### Exercise aim:
Each entry below must be given again word for word, with no pictures.

### Recorded information:
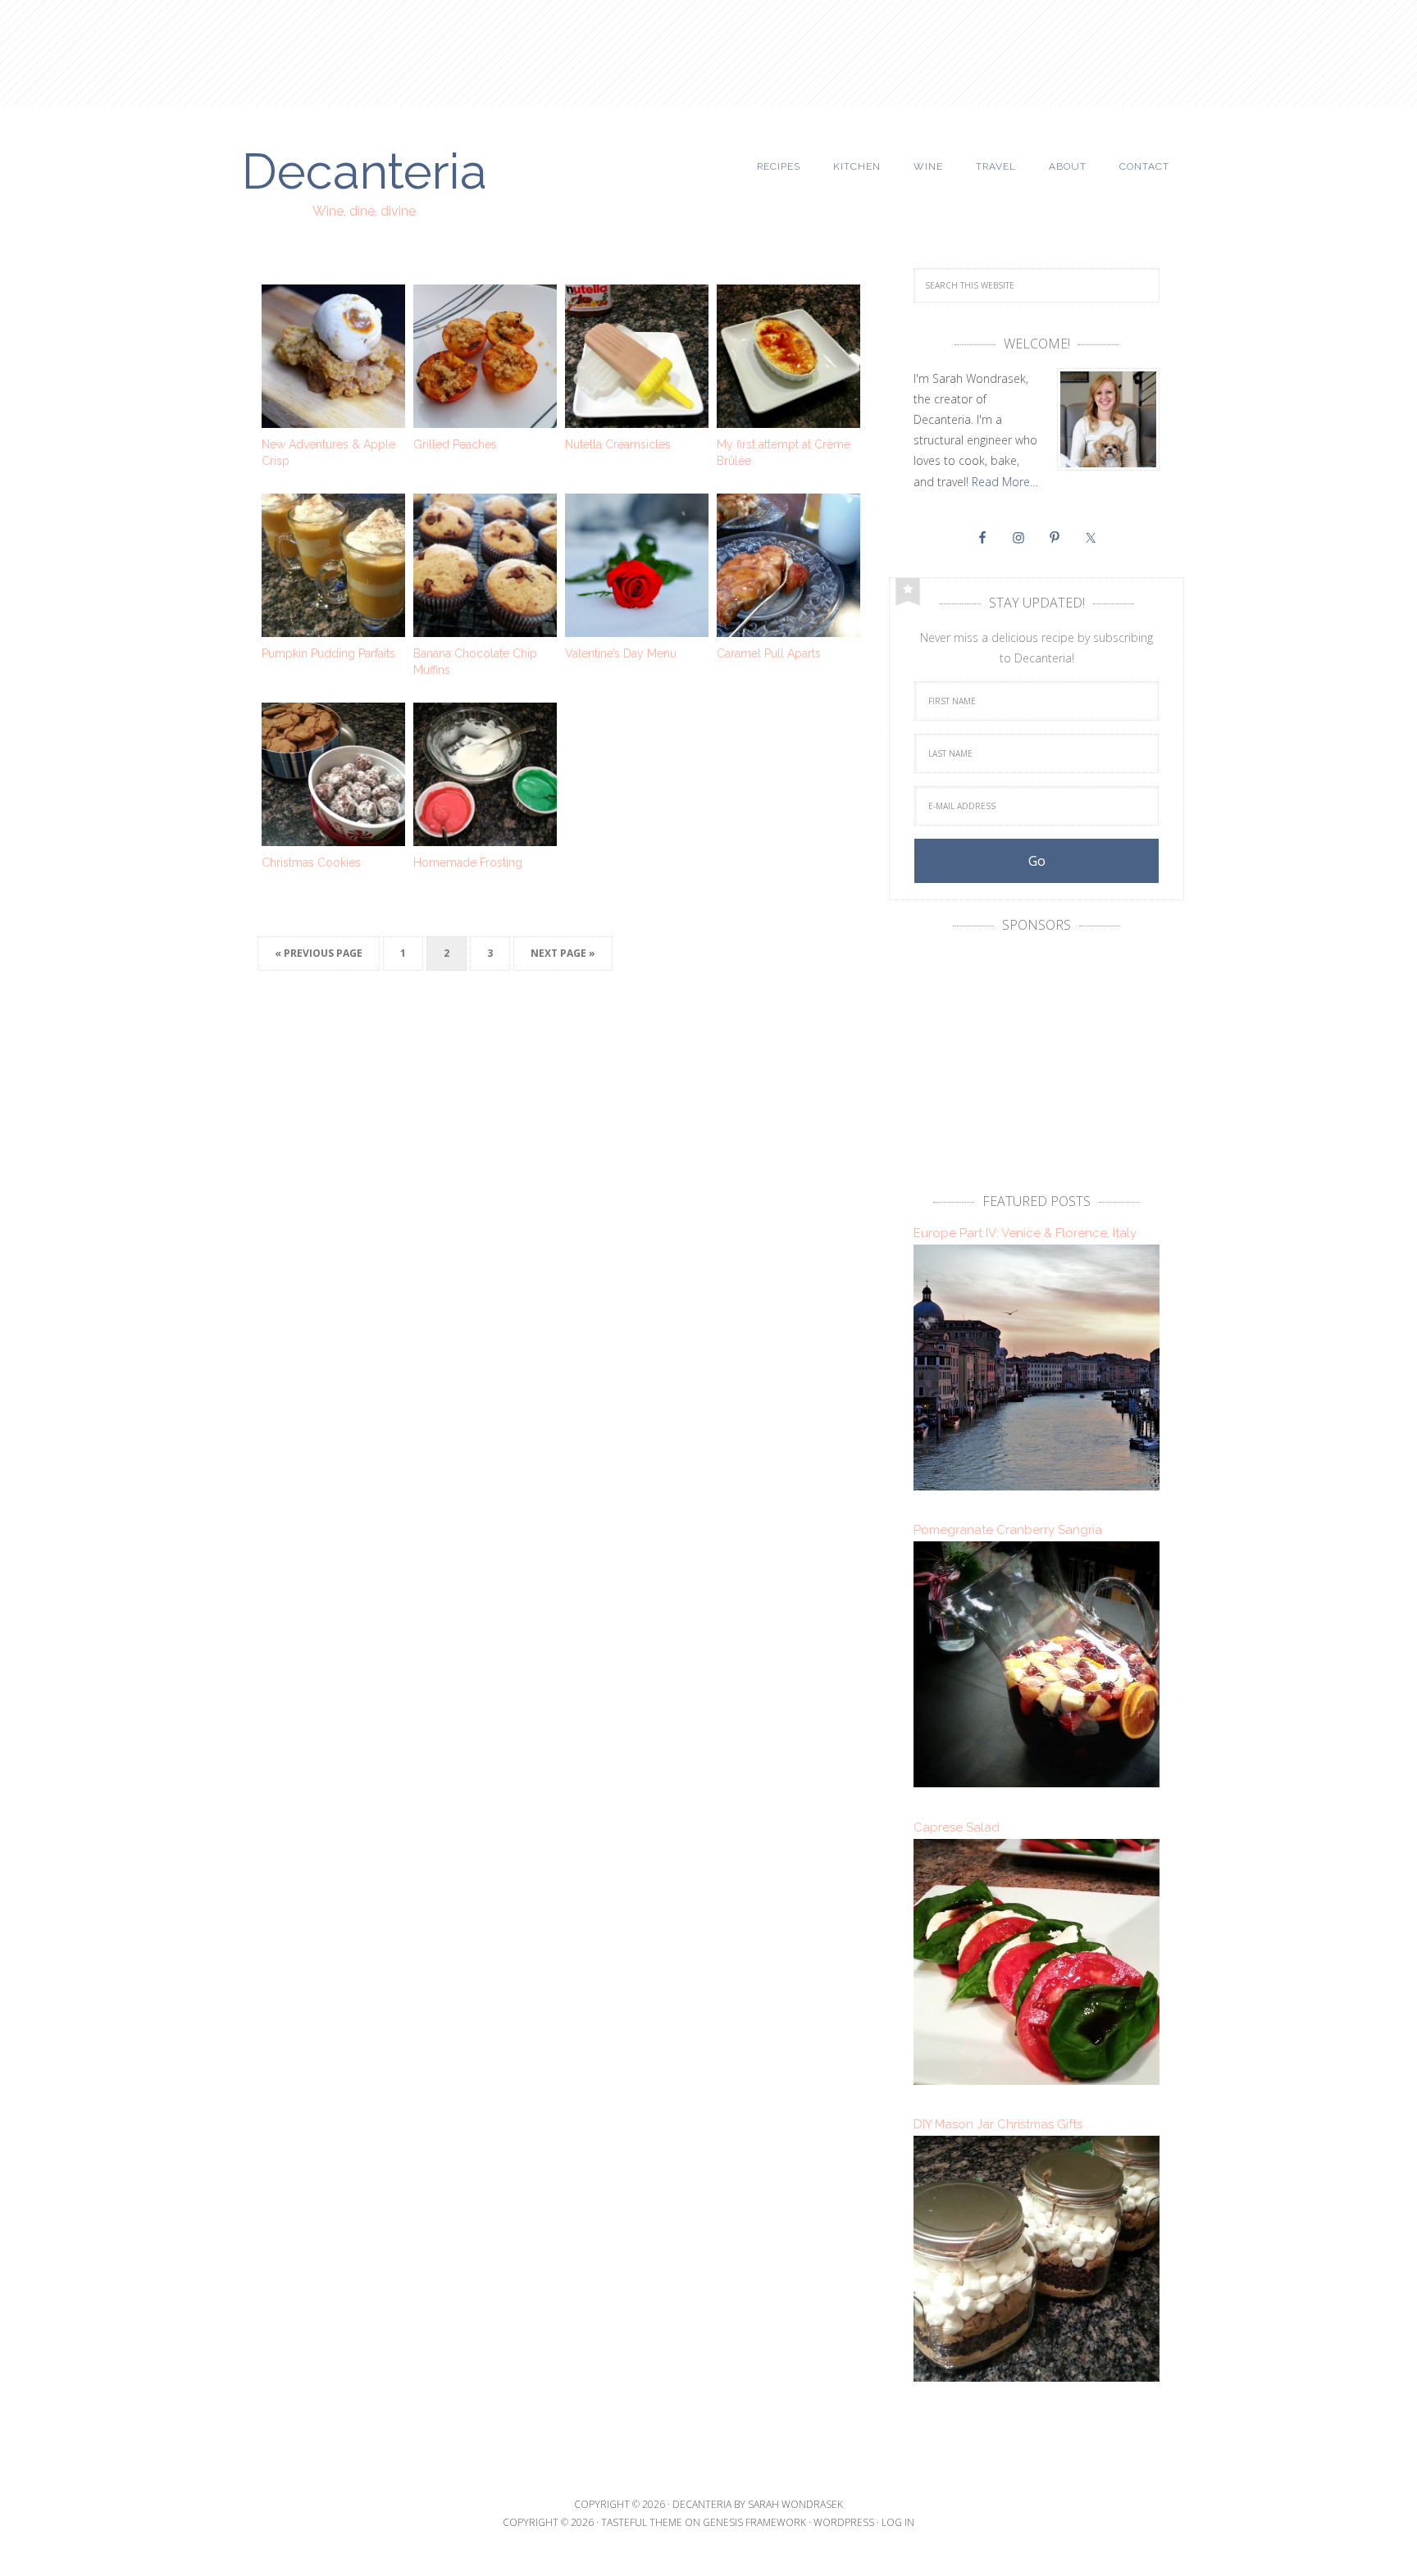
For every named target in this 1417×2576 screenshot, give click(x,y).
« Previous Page (318, 953)
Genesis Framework (754, 2522)
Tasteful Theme (641, 2522)
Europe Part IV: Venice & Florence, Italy (1025, 1233)
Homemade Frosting (467, 862)
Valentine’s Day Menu (621, 653)
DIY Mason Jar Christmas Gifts (998, 2124)
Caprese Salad (957, 1827)
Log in (898, 2522)
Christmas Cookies (311, 862)
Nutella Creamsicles (618, 444)
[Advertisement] (708, 45)
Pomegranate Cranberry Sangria (1008, 1529)
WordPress (843, 2522)
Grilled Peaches (455, 444)
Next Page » (563, 953)
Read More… (1005, 481)
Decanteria (364, 169)
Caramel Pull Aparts (769, 653)
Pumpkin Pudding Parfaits (328, 653)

### Answer space:
For every named target in this 1417×2576 screenshot, give click(x,y).
« Previous Page (318, 953)
Genesis Framework (754, 2522)
Tasteful Theme (641, 2522)
Europe Part IV: Venice & Florence, Italy (1025, 1233)
Homemade Frosting (467, 862)
Valentine’s Day Menu (621, 653)
DIY Mason Jar Christmas Gifts (998, 2124)
Caprese Salad (957, 1827)
Log in (898, 2522)
Christmas Cookies (311, 862)
Nutella Creamsicles (618, 444)
[Advertisement] (708, 45)
Pomegranate Cranberry Sangria (1008, 1529)
WordPress (843, 2522)
Grilled Peaches (455, 444)
Next Page » (563, 953)
Read More… (1005, 481)
Decanteria (364, 169)
Caramel Pull Aparts (769, 653)
Pumpkin Pudding Parfaits (328, 653)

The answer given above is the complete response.